**ENTRIES PROVIDED**.
****

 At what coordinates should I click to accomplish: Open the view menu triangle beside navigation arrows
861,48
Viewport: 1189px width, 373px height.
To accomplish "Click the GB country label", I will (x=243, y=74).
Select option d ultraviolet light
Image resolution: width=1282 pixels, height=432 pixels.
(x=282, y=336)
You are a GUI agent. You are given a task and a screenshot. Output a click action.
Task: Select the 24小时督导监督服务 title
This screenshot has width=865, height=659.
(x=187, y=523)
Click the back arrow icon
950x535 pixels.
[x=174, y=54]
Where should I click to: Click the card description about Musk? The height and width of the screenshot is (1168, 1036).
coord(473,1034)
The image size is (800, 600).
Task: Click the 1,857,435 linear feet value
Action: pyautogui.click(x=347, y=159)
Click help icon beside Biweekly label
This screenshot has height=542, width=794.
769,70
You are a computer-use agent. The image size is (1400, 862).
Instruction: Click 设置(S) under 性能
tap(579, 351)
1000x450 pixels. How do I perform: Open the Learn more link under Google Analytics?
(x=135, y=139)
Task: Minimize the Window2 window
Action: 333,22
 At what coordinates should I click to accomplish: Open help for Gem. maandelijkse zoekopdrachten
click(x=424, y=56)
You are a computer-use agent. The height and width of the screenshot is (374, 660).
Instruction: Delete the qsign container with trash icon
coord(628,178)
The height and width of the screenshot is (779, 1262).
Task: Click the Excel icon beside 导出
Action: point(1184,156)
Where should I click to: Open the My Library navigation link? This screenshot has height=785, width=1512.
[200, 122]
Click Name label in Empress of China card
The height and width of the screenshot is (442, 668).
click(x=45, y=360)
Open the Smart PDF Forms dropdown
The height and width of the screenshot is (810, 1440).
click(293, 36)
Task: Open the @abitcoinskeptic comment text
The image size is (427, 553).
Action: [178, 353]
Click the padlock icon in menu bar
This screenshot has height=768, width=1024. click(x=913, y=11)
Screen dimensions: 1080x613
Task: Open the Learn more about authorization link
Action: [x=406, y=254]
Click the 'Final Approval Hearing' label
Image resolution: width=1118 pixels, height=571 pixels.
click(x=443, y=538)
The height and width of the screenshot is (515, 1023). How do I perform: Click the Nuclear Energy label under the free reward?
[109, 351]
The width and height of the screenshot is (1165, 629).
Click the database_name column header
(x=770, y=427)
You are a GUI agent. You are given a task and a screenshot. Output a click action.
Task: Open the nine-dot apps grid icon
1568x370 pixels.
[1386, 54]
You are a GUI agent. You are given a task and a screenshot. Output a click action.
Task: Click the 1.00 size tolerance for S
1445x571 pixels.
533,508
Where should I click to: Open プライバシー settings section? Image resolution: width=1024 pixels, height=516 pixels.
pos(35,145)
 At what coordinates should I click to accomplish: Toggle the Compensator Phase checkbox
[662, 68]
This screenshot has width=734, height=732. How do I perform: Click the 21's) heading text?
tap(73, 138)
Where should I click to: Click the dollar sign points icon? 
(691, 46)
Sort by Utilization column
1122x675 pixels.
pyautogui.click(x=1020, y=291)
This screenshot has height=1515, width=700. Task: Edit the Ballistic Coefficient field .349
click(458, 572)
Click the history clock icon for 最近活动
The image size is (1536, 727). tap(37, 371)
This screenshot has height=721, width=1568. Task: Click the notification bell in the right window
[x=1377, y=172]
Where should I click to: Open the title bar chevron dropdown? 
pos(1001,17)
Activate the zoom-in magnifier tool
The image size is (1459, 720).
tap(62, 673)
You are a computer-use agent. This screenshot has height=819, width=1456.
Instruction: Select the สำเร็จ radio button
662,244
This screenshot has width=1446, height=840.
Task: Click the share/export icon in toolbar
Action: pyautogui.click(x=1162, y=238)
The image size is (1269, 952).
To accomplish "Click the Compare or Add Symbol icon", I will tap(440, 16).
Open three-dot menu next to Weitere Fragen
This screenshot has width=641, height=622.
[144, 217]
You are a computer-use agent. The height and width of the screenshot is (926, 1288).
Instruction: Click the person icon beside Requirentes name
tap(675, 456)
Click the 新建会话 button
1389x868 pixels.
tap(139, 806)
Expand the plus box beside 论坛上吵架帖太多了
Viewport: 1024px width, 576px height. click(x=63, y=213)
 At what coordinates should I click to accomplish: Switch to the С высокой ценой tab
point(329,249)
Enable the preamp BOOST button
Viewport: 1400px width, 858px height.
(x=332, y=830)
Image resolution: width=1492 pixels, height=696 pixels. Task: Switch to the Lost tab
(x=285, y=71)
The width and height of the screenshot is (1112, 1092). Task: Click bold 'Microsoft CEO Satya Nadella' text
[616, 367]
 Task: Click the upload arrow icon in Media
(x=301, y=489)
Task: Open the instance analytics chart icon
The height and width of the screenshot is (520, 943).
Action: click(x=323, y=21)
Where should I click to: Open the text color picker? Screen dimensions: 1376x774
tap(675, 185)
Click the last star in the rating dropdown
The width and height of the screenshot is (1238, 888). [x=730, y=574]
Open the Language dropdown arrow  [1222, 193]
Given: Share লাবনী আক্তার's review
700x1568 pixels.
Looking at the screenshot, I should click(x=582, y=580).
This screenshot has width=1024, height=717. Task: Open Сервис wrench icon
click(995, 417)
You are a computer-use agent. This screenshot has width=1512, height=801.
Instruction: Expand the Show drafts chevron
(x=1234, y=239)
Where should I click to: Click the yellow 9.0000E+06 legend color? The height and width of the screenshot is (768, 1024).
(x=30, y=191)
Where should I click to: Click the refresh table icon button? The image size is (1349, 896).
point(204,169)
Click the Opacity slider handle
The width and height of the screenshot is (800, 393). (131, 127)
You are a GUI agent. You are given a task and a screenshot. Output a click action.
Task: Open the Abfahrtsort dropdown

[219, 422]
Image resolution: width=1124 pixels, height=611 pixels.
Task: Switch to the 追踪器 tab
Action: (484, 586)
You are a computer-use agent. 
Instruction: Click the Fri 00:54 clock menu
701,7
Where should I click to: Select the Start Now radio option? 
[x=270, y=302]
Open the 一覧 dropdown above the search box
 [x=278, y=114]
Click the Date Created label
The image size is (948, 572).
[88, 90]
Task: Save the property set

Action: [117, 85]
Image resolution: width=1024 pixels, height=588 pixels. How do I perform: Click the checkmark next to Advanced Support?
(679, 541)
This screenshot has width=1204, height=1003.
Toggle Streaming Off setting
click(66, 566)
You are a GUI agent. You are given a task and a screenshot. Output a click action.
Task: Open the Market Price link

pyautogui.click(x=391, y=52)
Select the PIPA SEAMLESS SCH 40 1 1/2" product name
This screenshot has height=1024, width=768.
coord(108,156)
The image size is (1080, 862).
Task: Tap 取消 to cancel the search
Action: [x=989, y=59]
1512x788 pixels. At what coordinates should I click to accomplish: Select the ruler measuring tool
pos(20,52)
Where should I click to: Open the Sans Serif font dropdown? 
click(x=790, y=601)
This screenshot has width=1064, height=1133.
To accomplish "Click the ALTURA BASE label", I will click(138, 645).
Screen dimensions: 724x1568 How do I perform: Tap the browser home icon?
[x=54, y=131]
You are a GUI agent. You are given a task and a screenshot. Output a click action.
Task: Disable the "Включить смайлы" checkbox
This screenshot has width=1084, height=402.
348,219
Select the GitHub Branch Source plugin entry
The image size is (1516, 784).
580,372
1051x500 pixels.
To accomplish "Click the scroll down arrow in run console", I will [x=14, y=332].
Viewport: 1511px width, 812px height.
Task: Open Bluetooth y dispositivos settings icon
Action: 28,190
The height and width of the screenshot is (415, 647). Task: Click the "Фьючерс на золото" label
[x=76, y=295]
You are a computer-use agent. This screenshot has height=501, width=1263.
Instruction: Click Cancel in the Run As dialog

****

Retype the lines above, keeping every character.

 At what coordinates should I click to accomplish: Open the view menu triangle beside navigation arrows
861,48
Viewport: 1189px width, 373px height.
To accomplish "Click the GB country label", I will (x=243, y=74).
Select option d ultraviolet light
Image resolution: width=1282 pixels, height=432 pixels.
(x=282, y=336)
You are a GUI agent. You are given a task and a screenshot. Output a click action.
Task: Select the 24小时督导监督服务 title
This screenshot has width=865, height=659.
(x=187, y=523)
Click the back arrow icon
950x535 pixels.
[x=174, y=54]
Where should I click to: Click the card description about Musk? The height and width of the screenshot is (1168, 1036).
coord(473,1034)
The image size is (800, 600).
Task: Click the 1,857,435 linear feet value
Action: pyautogui.click(x=347, y=159)
Click help icon beside Biweekly label
This screenshot has height=542, width=794.
769,70
You are a computer-use agent. The image size is (1400, 862).
Instruction: Click 设置(S) under 性能
tap(579, 351)
1000x450 pixels. How do I perform: Open the Learn more link under Google Analytics?
(x=135, y=139)
Task: Minimize the Window2 window
Action: 333,22
 At what coordinates should I click to accomplish: Open help for Gem. maandelijkse zoekopdrachten
click(x=424, y=56)
You are a computer-use agent. The height and width of the screenshot is (374, 660).
Instruction: Delete the qsign container with trash icon
coord(628,178)
The height and width of the screenshot is (779, 1262).
Task: Click the Excel icon beside 导出
Action: point(1184,156)
Where should I click to: Open the My Library navigation link? This screenshot has height=785, width=1512.
[200, 122]
Click Name label in Empress of China card
The height and width of the screenshot is (442, 668).
click(x=45, y=360)
Open the Smart PDF Forms dropdown
The height and width of the screenshot is (810, 1440).
click(293, 36)
Task: Open the @abitcoinskeptic comment text
The image size is (427, 553).
Action: [178, 353]
Click the padlock icon in menu bar
This screenshot has height=768, width=1024. click(x=913, y=11)
Screen dimensions: 1080x613
Task: Open the Learn more about authorization link
Action: [x=406, y=254]
Click the 'Final Approval Hearing' label
Image resolution: width=1118 pixels, height=571 pixels.
click(x=443, y=538)
The height and width of the screenshot is (515, 1023). How do I perform: Click the Nuclear Energy label under the free reward?
[109, 351]
The width and height of the screenshot is (1165, 629).
Click the database_name column header
(x=770, y=427)
You are a GUI agent. You are given a task and a screenshot. Output a click action.
Task: Open the nine-dot apps grid icon
1568x370 pixels.
[1386, 54]
You are a GUI agent. You are given a task and a screenshot. Output a click action.
Task: Click the 1.00 size tolerance for S
1445x571 pixels.
533,508
Where should I click to: Open プライバシー settings section? Image resolution: width=1024 pixels, height=516 pixels.
pos(35,145)
 At what coordinates should I click to accomplish: Toggle the Compensator Phase checkbox
[662, 68]
This screenshot has width=734, height=732. How do I perform: Click the 21's) heading text?
tap(73, 138)
Where should I click to: Click the dollar sign points icon? 
(691, 46)
Sort by Utilization column
1122x675 pixels.
pyautogui.click(x=1020, y=291)
This screenshot has height=1515, width=700. Task: Edit the Ballistic Coefficient field .349
click(458, 572)
Click the history clock icon for 最近活动
The image size is (1536, 727). tap(37, 371)
This screenshot has height=721, width=1568. Task: Click the notification bell in the right window
[x=1377, y=172]
Where should I click to: Open the title bar chevron dropdown? 
pos(1001,17)
Activate the zoom-in magnifier tool
The image size is (1459, 720).
tap(62, 673)
You are a computer-use agent. This screenshot has height=819, width=1456.
Instruction: Select the สำเร็จ radio button
662,244
This screenshot has width=1446, height=840.
Task: Click the share/export icon in toolbar
Action: pyautogui.click(x=1162, y=238)
The image size is (1269, 952).
To accomplish "Click the Compare or Add Symbol icon", I will tap(440, 16).
Open three-dot menu next to Weitere Fragen
This screenshot has width=641, height=622.
[144, 217]
You are a computer-use agent. The height and width of the screenshot is (926, 1288).
Instruction: Click the person icon beside Requirentes name
tap(675, 456)
Click the 新建会话 button
1389x868 pixels.
tap(139, 806)
Expand the plus box beside 论坛上吵架帖太多了
Viewport: 1024px width, 576px height. click(x=63, y=213)
 At what coordinates should I click to accomplish: Switch to the С высокой ценой tab
point(329,249)
Enable the preamp BOOST button
Viewport: 1400px width, 858px height.
(x=332, y=830)
Image resolution: width=1492 pixels, height=696 pixels. Task: Switch to the Lost tab
(x=285, y=71)
The width and height of the screenshot is (1112, 1092). Task: Click bold 'Microsoft CEO Satya Nadella' text
[616, 367]
 Task: Click the upload arrow icon in Media
(x=301, y=489)
Task: Open the instance analytics chart icon
The height and width of the screenshot is (520, 943).
Action: click(x=323, y=21)
Where should I click to: Open the text color picker? Screen dimensions: 1376x774
tap(675, 185)
Click the last star in the rating dropdown
The width and height of the screenshot is (1238, 888). [x=730, y=574]
Open the Language dropdown arrow  [1222, 193]
Given: Share লাবনী আক্তার's review
700x1568 pixels.
Looking at the screenshot, I should click(x=582, y=580).
This screenshot has width=1024, height=717. Task: Open Сервис wrench icon
click(995, 417)
You are a computer-use agent. This screenshot has width=1512, height=801.
Instruction: Expand the Show drafts chevron
(x=1234, y=239)
Where should I click to: Click the yellow 9.0000E+06 legend color? The height and width of the screenshot is (768, 1024).
(x=30, y=191)
Where should I click to: Click the refresh table icon button? The image size is (1349, 896).
point(204,169)
Click the Opacity slider handle
The width and height of the screenshot is (800, 393). (131, 127)
You are a GUI agent. You are given a task and a screenshot. Output a click action.
Task: Open the Abfahrtsort dropdown

[219, 422]
Image resolution: width=1124 pixels, height=611 pixels.
Task: Switch to the 追踪器 tab
Action: (484, 586)
You are a computer-use agent. 
Instruction: Click the Fri 00:54 clock menu
701,7
Where should I click to: Select the Start Now radio option? 
[x=270, y=302]
Open the 一覧 dropdown above the search box
 [x=278, y=114]
Click the Date Created label
The image size is (948, 572).
[88, 90]
Task: Save the property set

Action: [117, 85]
Image resolution: width=1024 pixels, height=588 pixels. How do I perform: Click the checkmark next to Advanced Support?
(679, 541)
This screenshot has width=1204, height=1003.
Toggle Streaming Off setting
click(66, 566)
You are a GUI agent. You are given a task and a screenshot. Output a click action.
Task: Open the Market Price link

pyautogui.click(x=391, y=52)
Select the PIPA SEAMLESS SCH 40 1 1/2" product name
This screenshot has height=1024, width=768.
coord(108,156)
The image size is (1080, 862).
Task: Tap 取消 to cancel the search
Action: [x=989, y=59]
1512x788 pixels. At what coordinates should I click to accomplish: Select the ruler measuring tool
pos(20,52)
Where should I click to: Open the Sans Serif font dropdown? 
click(x=790, y=601)
This screenshot has width=1064, height=1133.
To accomplish "Click the ALTURA BASE label", I will click(138, 645).
Screen dimensions: 724x1568 How do I perform: Tap the browser home icon?
[x=54, y=131]
You are a GUI agent. You are given a task and a screenshot. Output a click action.
Task: Disable the "Включить смайлы" checkbox
This screenshot has width=1084, height=402.
348,219
Select the GitHub Branch Source plugin entry
The image size is (1516, 784).
580,372
1051x500 pixels.
To accomplish "Click the scroll down arrow in run console", I will [x=14, y=332].
Viewport: 1511px width, 812px height.
Task: Open Bluetooth y dispositivos settings icon
Action: 28,190
The height and width of the screenshot is (415, 647). Task: Click the "Фьючерс на золото" label
[x=76, y=295]
You are a computer-use agent. This screenshot has height=501, width=1263.
Instruction: Click Cancel in the Run As dialog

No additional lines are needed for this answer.